La incertidumbre geopolítica provocada por la llegada de Donald Trump a la presidencia de EEUU ha llevado a analistas europeos a reclamar a Bruselas la creación de un verdadero Mercado Único. Esta medida busca proteger a Europa de la inestabilidad comercial y mitigar los efectos adversos de un entorno externo más incierto. La integración europea bajo un mercado común resulta clave para el continente.

La necesidad de un mercado común

El Banco Central Europeo (BCE) y el Fondo Monetario Internacional (FMI) coinciden en que la persistencia de barreras dentro del mercado único constituye una debilidad estructural para Europa.

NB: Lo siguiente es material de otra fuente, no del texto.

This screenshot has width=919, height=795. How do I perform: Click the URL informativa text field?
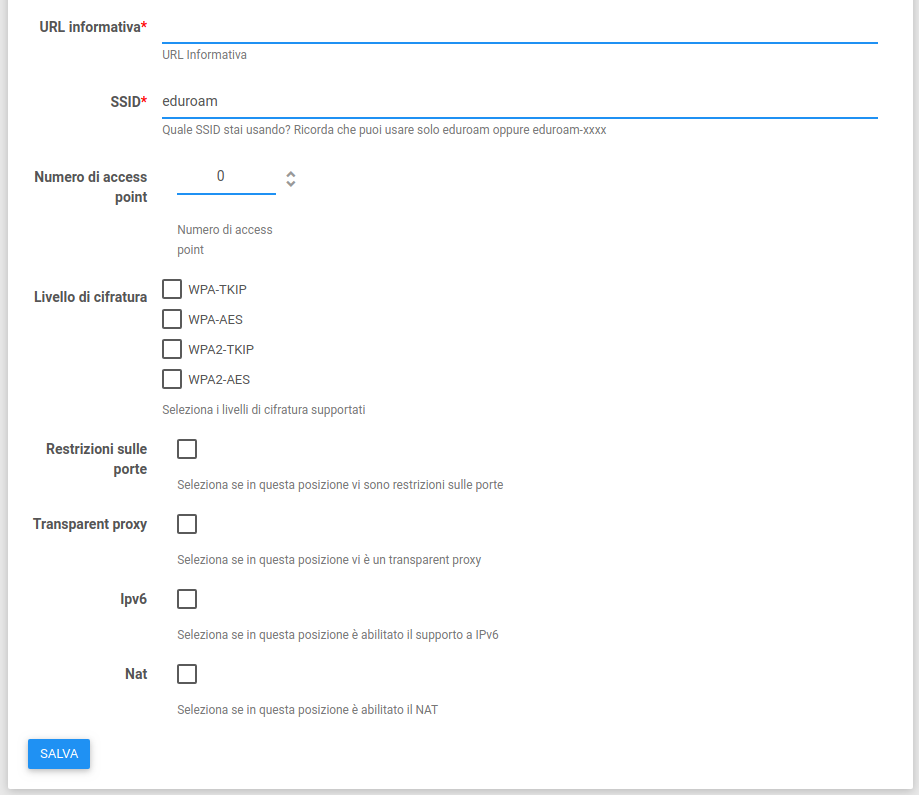click(x=519, y=27)
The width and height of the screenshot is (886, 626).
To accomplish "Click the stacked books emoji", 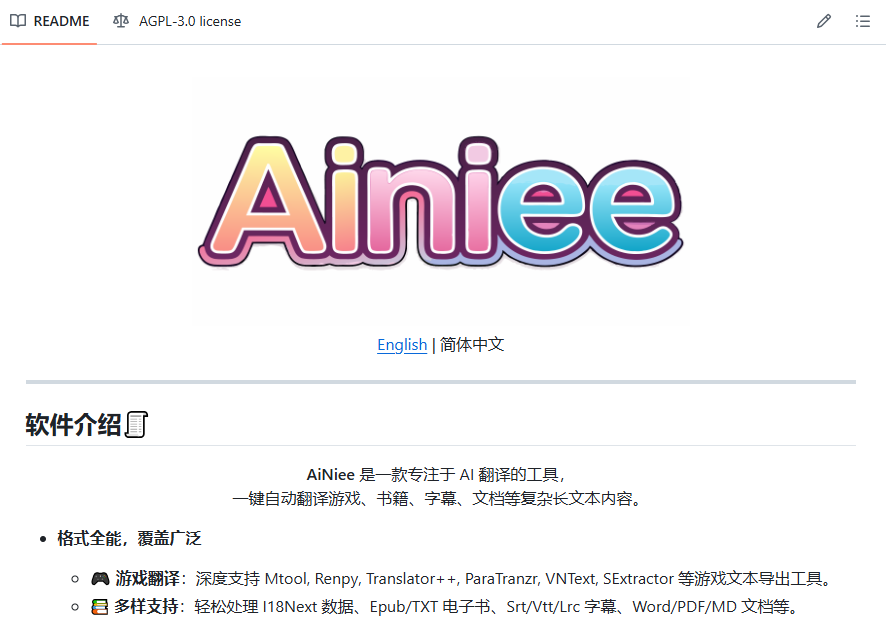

Una reducción de apenas el 2% en las barreras al comercio de bienes y servicios dentro de la UE podría compensar el impacto en el PIB derivado del aumento de los aranceles de EEUU. Esto mejoraría la productividad y reforzaría el potencial de crecimiento a largo plazo.

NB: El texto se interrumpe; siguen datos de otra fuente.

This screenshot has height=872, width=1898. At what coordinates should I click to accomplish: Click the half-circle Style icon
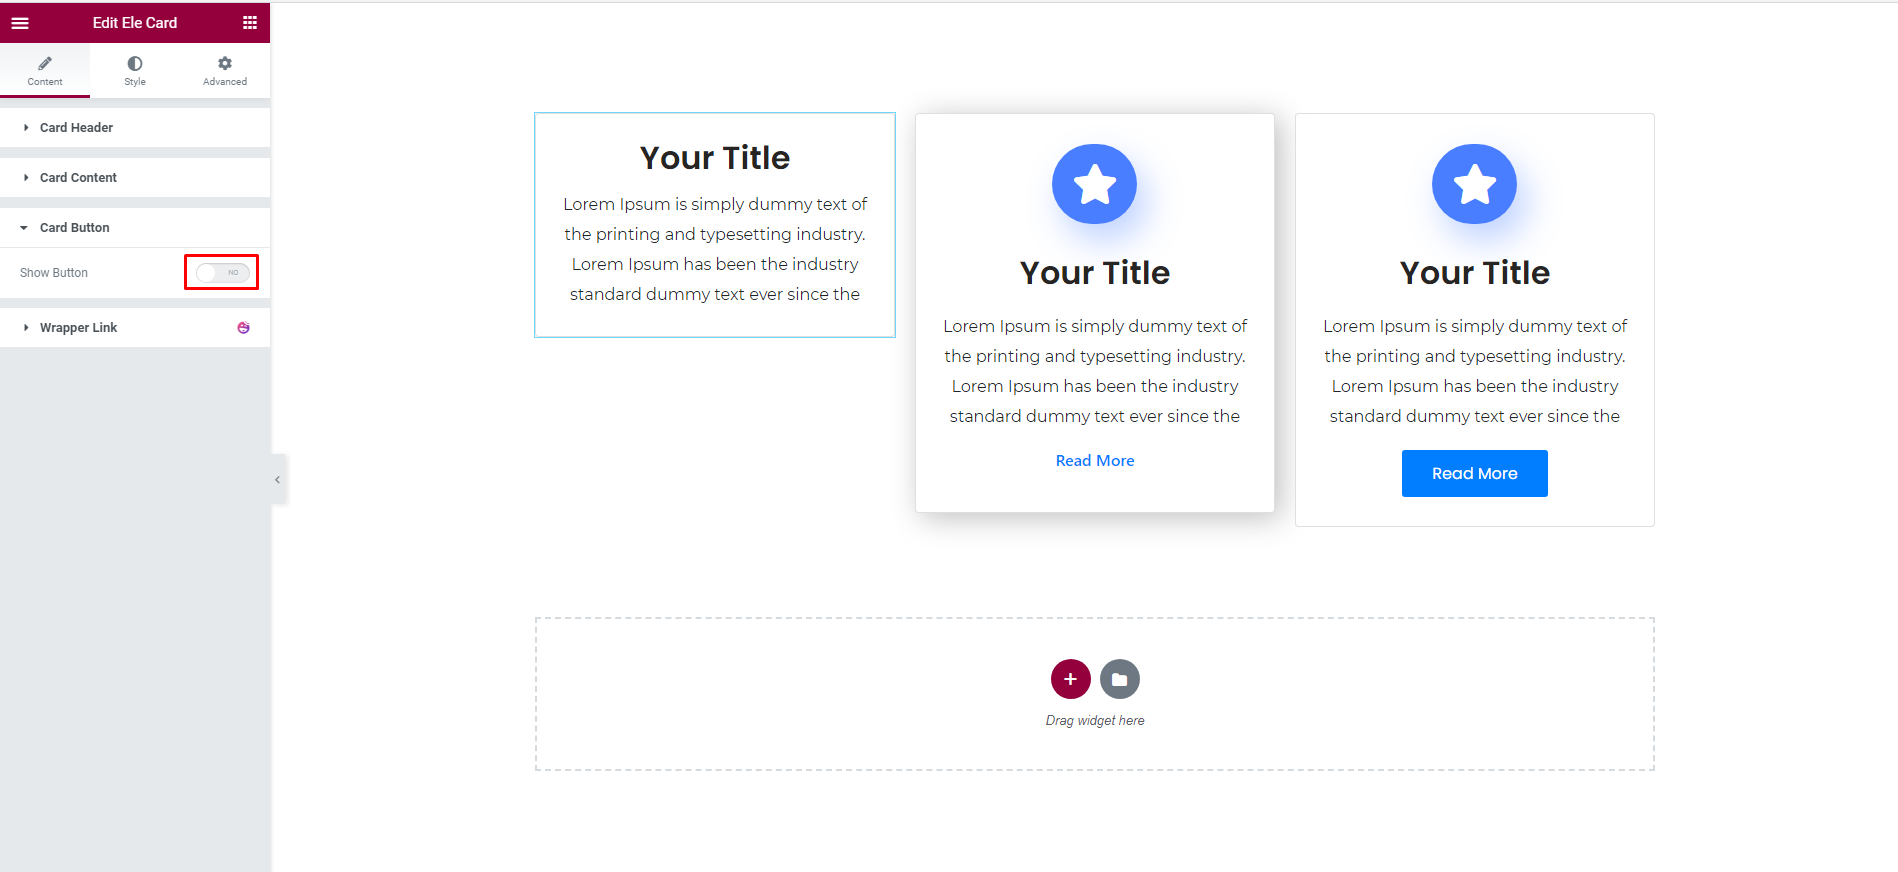[x=135, y=63]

El proyecto del Mercado Único

El Mercado Único europeo, nacido en Bruselas, busca que bienes, servicios, capitales y personas circulen libremente con mínimas barreras. Sus antecedentes legislativos se remontan a 1957 con el Tratado de Roma. A mediados de los 80, los funcionarios europeos fijaron el objetivo de ponerlo en marcha antes de 1992 con el Acta Única Europea. El 1 de enero de 1993 comenzó a funcionar, pero la realidad dista mucho de la intención inicial.

Desafíos y objetivos pendientes

En 2025, un informe de Bruselas constató que los intercambios entre socios europeos en el sector servicios se encontraban estancados. Las pymes españolas del sector de la construcción enfrentan trabas administrativas y requisitos nacionales de autorización que entorpecen las operaciones. La Comisión Europea busca impulsar la digitalización, permitiendo a las empresas presentar documentos digitalmente para cumplir con la legislación.